對于信息化企業來說，無法將企業信息系統的建設與企業建設分離，在企業的個性化成為基本生存戰略，需要高度敏捷地作出改變的情形下，無法容忍滿世界去尋找和購買那些套裝。既然企業規劃與企業信息技術系統規劃是不可分割的，惟有讓后者回歸企業，回到企業決策與實施的現場去，按照企業的意愿規劃和構造他們自己的企業信息系統。以信息技術手段實施內部控制，減少或消除人為操縱因素，增強控制程度，確保內部控制的有效實施。其宗旨是減少公司經營數據和信息的人工干預，保證公司運營信息的真實、帳務記錄的準確、管理效率的提高。同時在覆蓋公司經營過程的全面管理信息系統（ERP）的基礎上，建立涵蓋全面風險管理流程的風險預警分析系統。

2 優化內部環境

在IT環境下，在扁平化組織結構中，信息無處不在，企業內外部人員均能獲得。此時管理當局應當轉變觀念，認識到他不再是組織等級的上層，而是活動行為的中心。再加上網絡引發的新問題——信息道德危機，即企業內部員工道德素質的敗壞將加大企業經營管理的風險。在這種情況下，“正確”的高層基調就顯得更加重要。管理當局需要在這個動態的環境中，既能夠調動集體智慧，發揮員工的主觀能動性，在創新中求得更大的發展，又能在不斷出現的沖突和磨合中，尋找內部凝聚力和向心力，有效地加強內部控制。

建議企業首先采用文字的形式將期望的內部環境描述出來，然后利用IT環境營造的氛圍將其貫徹下去。例如在企業的局域網（或因特網）主頁上建立一個關于企業價值觀聲明和行為規范的鏈接，以便及時貫徹企業文化，方便員工在完成工作的過程中自覺參考規范和指南。還可以以電子文本的方式進行傳遞，但要確認全體員工收到了信息。

另外，組織管理的實踐證明，建立一個科學的組織結構對提高組織的績效起著重大的作用。在IT環境下，企業的組織結構更應該做出適時、合理地調整。除了在企業內部設置首席信息官（CIO）、首席風險官（CRO）職位外，還應在監事會下設信息管理委員會和風險管理委員會。

3 完善控制風險機制

企業的風險管理應注意到各個層面權力配置是否合理、責任是否明確、運轉是否協調等關鍵問題，做好關鍵控制點的設立和控制，與整個監控體系相協調一致。
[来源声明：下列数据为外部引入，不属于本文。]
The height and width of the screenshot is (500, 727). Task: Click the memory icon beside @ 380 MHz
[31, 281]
內部控制應主要側重于監督、防范、制衡、激勵等措施，一方面關注企業經營管理活動的決策和執行過程，以措施的實施效果為導向和標準對內部控制進行調整、評價和改進；另一方面堅持以人為本，使內部控制與企業人力資源管理充分結合起來，最大限度地避免制度、措施過于僵硬死板，缺乏人性化，以防止產生實施過程中的人為抵制、可操作性差等常見問題。
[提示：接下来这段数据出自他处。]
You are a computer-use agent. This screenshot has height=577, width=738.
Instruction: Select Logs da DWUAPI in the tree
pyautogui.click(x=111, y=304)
完善控制風險機制既是內部控制的重要內容，也是企業持久發展的可靠保證。企業應根據行業趨勢、自身條件、政策法規等，制定相應的風險管理制度，將風險評估系統化，通過風險評估識別內部所有重要業務流程，持續完善重要業務流程風險數據庫，建立起科學的風險評估制度體系。通過利用各種風險分析技術，找出業務風險點，并采取相應方法降低風險，主要包括全面預算控制、經營風險控制、會計控制、授權批準控制、文件記錄控制、財產保全控制、業務人員素質控制等。

4 建立有效的信息溝通

IT環境提高了信息溝通的效率和效果，但同時存在著挑戰，那就是如何確保正確的信息以正確的方式、按合適的詳細程度、在正確的時候流向正確的人，來避免“信息超載”。許多企業建立了結構化信息管理方法，這種方法使管理人員能夠識別信息的價值并按其重要性排序，開發有效的程序和適當的工具與方法，可靠地收集、存儲和分配數據。在正確的地方及時擁有正確的信息對于實現企業風險管理至關重要。
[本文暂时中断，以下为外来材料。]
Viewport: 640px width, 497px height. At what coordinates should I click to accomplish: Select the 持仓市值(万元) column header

一方面是“軟件”建設，即在決策層與管理層、管理層與一般員工、部門與部門、集團公司與其他利益相關者之間形成的有效信息溝通渠道，使信息能夠全面、準確、即時地被搜集、整理、判斷并作為調整企業決策部署、改進內部控制的依據。另一方面是“硬件”建設，即全面推進企業信息化建設，在建設過程中重視內部控制，為其提供必要的信息采集、編輯、傳輸、分析等應用系統和操作終端，并保證投入，不斷提高內部控制的信息化水平，促進內部控制工作的標準化、規范化、迅捷化，使其既能獨立工作，又能與集團公司其他業務系統配合工作。

5 完善監控體系

從企業整個監控體系來說，要充分發揮財務、審計、紀檢監察部門的作用，借助企業的行政權力或法律權力，對監控體系進行調整，從而形成對企業經營活動的全方位監控。IT環境為企業的監控帶來便利的同時，也需要人為因素去完善。內部審計在此時就起著至關重要的作用，因此有必要對內部審計在職能范圍和技術方法等方面做一番變革：在職能范圍方面，內部審計由原來的“監督主導型”變革為“管理主導型”，此時其目標不再局限于差錯和糾錯，更為重要的是向企業管理當局提供及時、可靠的信息，為提高經營管理的效益而服務；在技術方法方面，內部審計與財務聯系得更加緊密，其工作重點由原來的線索審核和查找轉向系統分析和設計過程等。審計技術方法由原來的單一的事后財務收支審計發展為事前、事中和事后的管理效益審計，并注重事前調查和跟蹤審計，不只是發現風險，還應找出風險存在的根源，為企業的經營管理保駕護航，使得企業能夠順利前行。

6 增強風險管理理念

在IT被廣泛應用于企業管理的今天，承受極大不確定性的企業應將增強風險管理理念作為首要大事來抓。在IT環境下，企業的風險管理理念應該加強，因為企業風險管理使管理當局能夠有效地應對不確定性以及由此帶來的風險和機會，增進創造價值的能力。IT環境自誕生之日起就存在著天然的風險，而且從某種程度上說，其風險遠遠超過傳統的環境。因此，建議企業在其信息系統中增設風險管理信息子系統。企業的信息系統可以說是一個達到特定管理目標的工具，在里面除了增加必要的內部控制功能外，還應增加風險管理的功能，建立風險管理信息子系統，這樣可以更好地保護企業免受意外損失和由此帶來的不利影響，降低企業風險管理成本。風險管理信息子系統應按照企業各個部門面臨的風險和企業目標進行設計，它能為企業和各個部門的風險管理決策提供幫助。通過互聯網，可以把企業的內部計算機與金融市場、經濟動態以及有關法規等外部的數據源連接起來，可以增強風險管理信息子系統作為決策支持的使用價值，這主要是因為做出的決策所依據的數據將更為可靠，以及計算機輔助決策類型將更為多樣化。